■ Problem:
Output the items from the line containing "Click Listening header of first card" through the line containing "Looking at the screenshot, I should pos(521,158)." as a two-column CSV with the columns text and answer. Give one row per item, with each value in its own quoted field and line breaks replaced by spaces.

■ Stored records:

***

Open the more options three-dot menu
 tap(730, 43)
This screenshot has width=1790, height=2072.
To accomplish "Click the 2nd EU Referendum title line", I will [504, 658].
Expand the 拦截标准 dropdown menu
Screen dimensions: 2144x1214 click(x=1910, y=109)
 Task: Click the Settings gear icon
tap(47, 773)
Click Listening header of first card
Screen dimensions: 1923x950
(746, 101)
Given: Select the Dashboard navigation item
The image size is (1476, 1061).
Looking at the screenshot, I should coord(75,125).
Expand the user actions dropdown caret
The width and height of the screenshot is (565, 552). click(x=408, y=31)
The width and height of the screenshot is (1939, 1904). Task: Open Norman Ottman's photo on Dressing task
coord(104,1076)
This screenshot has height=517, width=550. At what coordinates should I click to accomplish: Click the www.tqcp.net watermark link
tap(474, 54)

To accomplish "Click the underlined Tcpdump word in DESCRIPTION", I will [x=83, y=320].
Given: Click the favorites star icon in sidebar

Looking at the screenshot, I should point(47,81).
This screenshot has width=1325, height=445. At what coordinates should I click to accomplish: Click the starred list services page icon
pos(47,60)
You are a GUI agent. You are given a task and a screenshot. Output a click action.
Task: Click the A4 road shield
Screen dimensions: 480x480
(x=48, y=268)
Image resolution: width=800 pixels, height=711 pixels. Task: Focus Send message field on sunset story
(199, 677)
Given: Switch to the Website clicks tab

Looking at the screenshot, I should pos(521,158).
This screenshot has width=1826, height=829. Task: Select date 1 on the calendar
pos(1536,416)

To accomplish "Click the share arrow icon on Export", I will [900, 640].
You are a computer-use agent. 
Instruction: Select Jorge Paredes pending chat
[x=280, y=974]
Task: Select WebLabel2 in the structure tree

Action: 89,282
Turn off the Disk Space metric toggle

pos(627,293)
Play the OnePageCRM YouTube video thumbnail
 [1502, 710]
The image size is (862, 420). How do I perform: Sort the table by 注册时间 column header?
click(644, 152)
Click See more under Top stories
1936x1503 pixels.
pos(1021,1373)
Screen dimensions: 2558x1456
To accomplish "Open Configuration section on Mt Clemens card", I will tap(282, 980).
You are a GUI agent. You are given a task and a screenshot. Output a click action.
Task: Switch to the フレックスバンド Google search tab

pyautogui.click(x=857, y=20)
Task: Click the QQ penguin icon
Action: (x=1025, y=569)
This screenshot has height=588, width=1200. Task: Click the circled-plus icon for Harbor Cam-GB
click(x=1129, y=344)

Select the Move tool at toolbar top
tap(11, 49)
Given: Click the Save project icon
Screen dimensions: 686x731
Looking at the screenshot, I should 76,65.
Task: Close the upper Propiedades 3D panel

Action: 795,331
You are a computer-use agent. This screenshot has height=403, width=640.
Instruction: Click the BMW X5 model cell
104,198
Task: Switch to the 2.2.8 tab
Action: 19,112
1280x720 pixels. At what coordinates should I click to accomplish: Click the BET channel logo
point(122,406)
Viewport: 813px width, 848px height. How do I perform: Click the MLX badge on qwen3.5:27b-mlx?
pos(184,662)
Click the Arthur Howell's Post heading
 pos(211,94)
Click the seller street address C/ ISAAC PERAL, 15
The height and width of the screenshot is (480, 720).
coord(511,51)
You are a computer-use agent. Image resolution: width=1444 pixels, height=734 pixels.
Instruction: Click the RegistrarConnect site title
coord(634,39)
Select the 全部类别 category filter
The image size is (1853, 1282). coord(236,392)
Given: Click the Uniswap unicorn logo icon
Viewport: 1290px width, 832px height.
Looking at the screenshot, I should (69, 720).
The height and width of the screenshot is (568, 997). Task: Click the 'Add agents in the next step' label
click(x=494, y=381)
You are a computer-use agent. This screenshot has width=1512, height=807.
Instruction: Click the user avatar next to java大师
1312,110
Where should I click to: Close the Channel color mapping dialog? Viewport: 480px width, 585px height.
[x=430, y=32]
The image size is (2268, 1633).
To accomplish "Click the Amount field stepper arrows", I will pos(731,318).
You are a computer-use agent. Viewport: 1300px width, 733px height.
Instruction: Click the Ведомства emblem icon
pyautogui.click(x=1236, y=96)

***

■ Task response:
text,answer
"Click Listening header of first card Screen dimensions: 1923x950","(746, 101)"
"Given: Select the Dashboard navigation item The image size is (1476, 1061).","Looking at the screenshot, I should coord(75,125)."
"Expand the user actions dropdown caret","The width and height of the screenshot is (565, 552). click(x=408, y=31)"
"The width and height of the screenshot is (1939, 1904). Task: Open Norman Ottman's photo on Dressing task","coord(104,1076)"
"This screenshot has height=517, width=550. At what coordinates should I click to accomplish: Click the www.tqcp.net watermark link","tap(474, 54)"
"To accomplish ""Click the underlined Tcpdump word in DESCRIPTION"",","I will [x=83, y=320]."
"Given: Click the favorites star icon in sidebar","Looking at the screenshot, I should point(47,81)."
"This screenshot has width=1325, height=445. At what coordinates should I click to accomplish: Click the starred list services page icon","pos(47,60)"
"You are a GUI agent. You are given a task and a screenshot. Output a click action. Task: Click the A4 road shield Screen dimensions: 480x480","(x=48, y=268)"
"Image resolution: width=800 pixels, height=711 pixels. Task: Focus Send message field on sunset story","(199, 677)"
"Given: Switch to the Website clicks tab","Looking at the screenshot, I should pos(521,158)."